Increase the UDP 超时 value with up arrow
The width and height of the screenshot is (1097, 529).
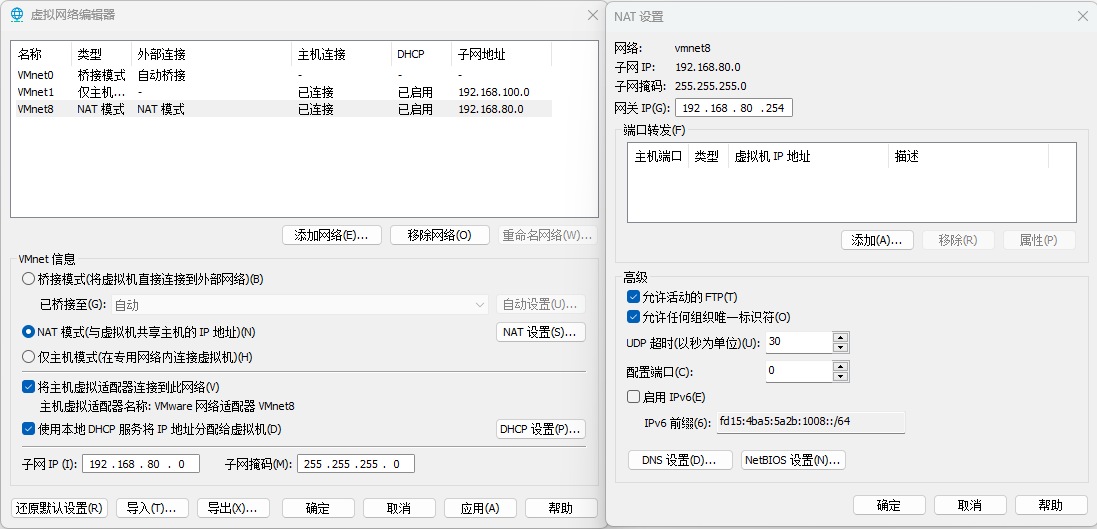point(840,337)
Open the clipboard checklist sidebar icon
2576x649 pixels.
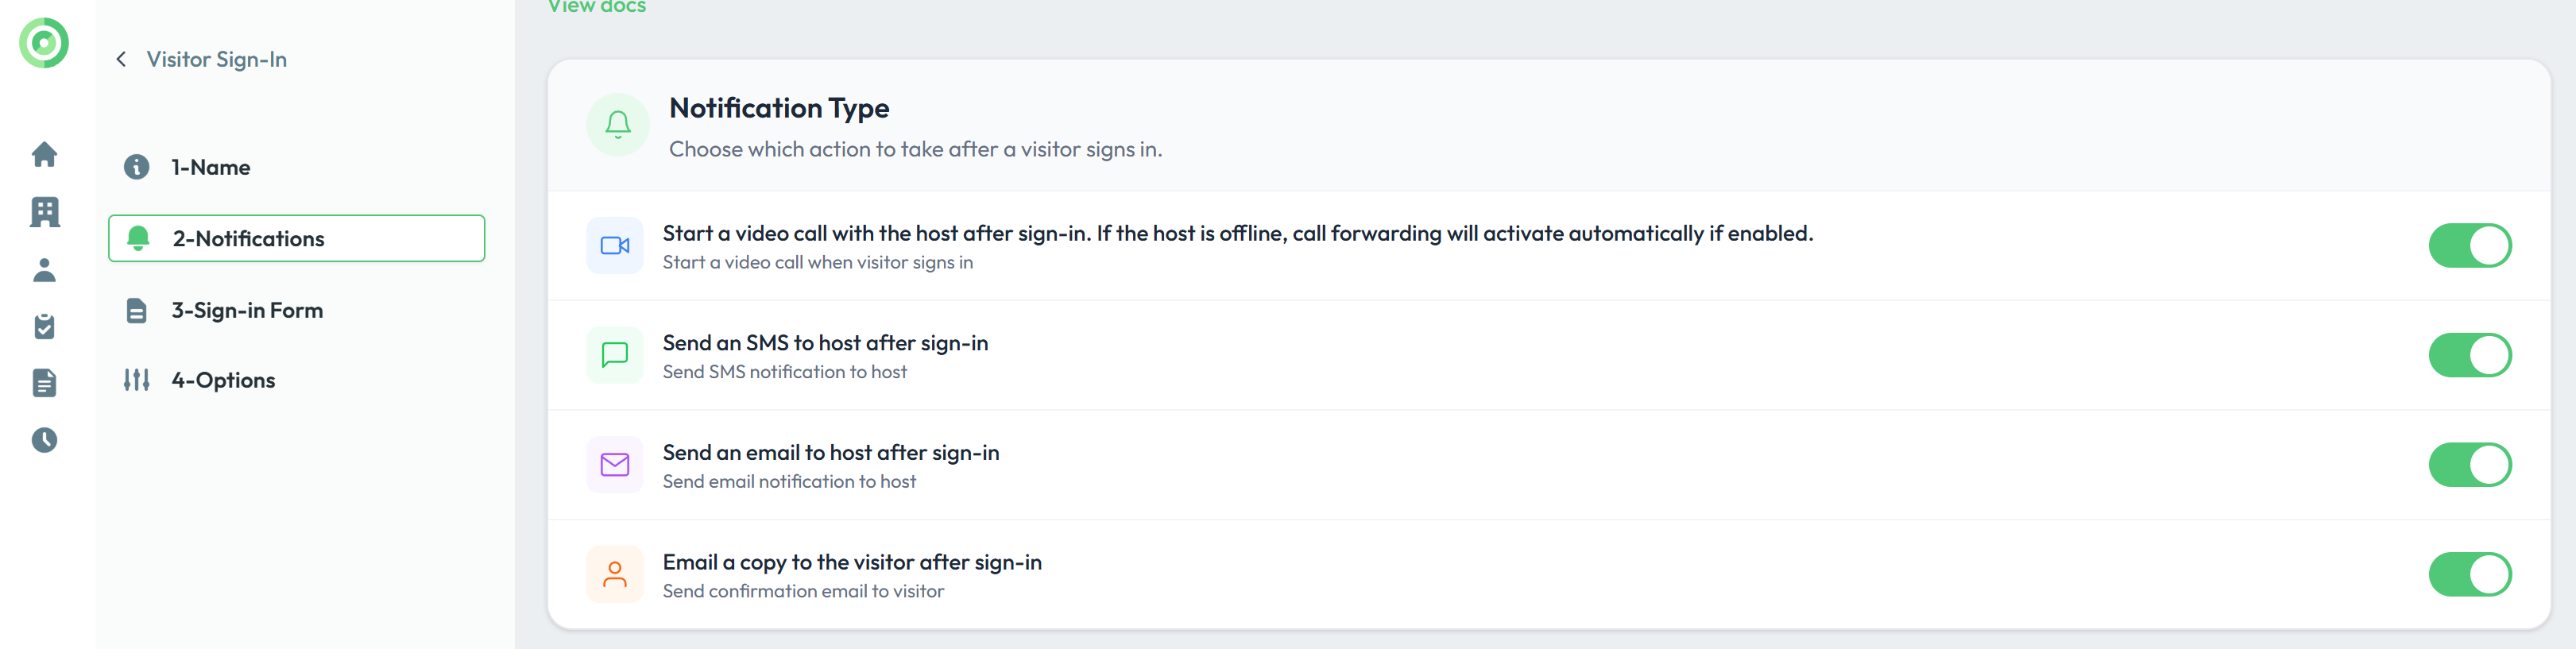44,326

-- -- --

__Exercise objective__
From the line containing "The width and" down to the end of the listing above, every line is to be returned exactly, though the pictures are not.

__Problem solution__
The width and height of the screenshot is (1097, 529).
point(840,337)
Open the clipboard checklist sidebar icon
2576x649 pixels.
44,326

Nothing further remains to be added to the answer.